**Work required:**
Look through the data below for the line with "Viewport: 1006px width, 1000px" and the line with "Open 更多功能 grid", then output those two and all lines in between, exactly as written.

(Data for processing)

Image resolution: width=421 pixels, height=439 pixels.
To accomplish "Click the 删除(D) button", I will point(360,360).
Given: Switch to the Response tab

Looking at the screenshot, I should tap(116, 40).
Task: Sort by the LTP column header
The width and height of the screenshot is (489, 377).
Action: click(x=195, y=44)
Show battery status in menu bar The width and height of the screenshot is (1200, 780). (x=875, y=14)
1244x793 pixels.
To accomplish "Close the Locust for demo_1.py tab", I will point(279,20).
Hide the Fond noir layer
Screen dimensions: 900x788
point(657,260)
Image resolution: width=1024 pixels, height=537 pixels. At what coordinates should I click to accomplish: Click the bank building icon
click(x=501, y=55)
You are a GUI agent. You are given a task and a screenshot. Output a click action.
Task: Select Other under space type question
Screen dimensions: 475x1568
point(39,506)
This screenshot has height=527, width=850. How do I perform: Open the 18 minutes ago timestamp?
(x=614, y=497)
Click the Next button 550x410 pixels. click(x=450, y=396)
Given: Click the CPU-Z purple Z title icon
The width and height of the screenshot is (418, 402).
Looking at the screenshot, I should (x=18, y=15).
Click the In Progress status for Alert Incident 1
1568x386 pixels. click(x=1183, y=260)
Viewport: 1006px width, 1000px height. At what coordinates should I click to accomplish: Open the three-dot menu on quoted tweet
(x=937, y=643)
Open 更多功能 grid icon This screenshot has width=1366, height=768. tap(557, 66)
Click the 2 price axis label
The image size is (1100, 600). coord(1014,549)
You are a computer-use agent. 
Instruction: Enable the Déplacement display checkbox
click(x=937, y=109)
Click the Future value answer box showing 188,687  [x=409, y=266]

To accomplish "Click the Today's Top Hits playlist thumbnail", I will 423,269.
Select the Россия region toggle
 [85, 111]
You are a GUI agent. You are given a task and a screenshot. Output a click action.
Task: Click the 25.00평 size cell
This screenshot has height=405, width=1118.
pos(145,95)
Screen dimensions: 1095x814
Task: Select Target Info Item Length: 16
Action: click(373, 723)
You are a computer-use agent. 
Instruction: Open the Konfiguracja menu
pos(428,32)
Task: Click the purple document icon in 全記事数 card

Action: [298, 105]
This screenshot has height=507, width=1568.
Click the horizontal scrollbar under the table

(End Data for processing)

**Task result:**
Viewport: 1006px width, 1000px height. At what coordinates should I click to accomplish: Open the three-dot menu on quoted tweet
(x=937, y=643)
Open 更多功能 grid icon This screenshot has width=1366, height=768. tap(557, 66)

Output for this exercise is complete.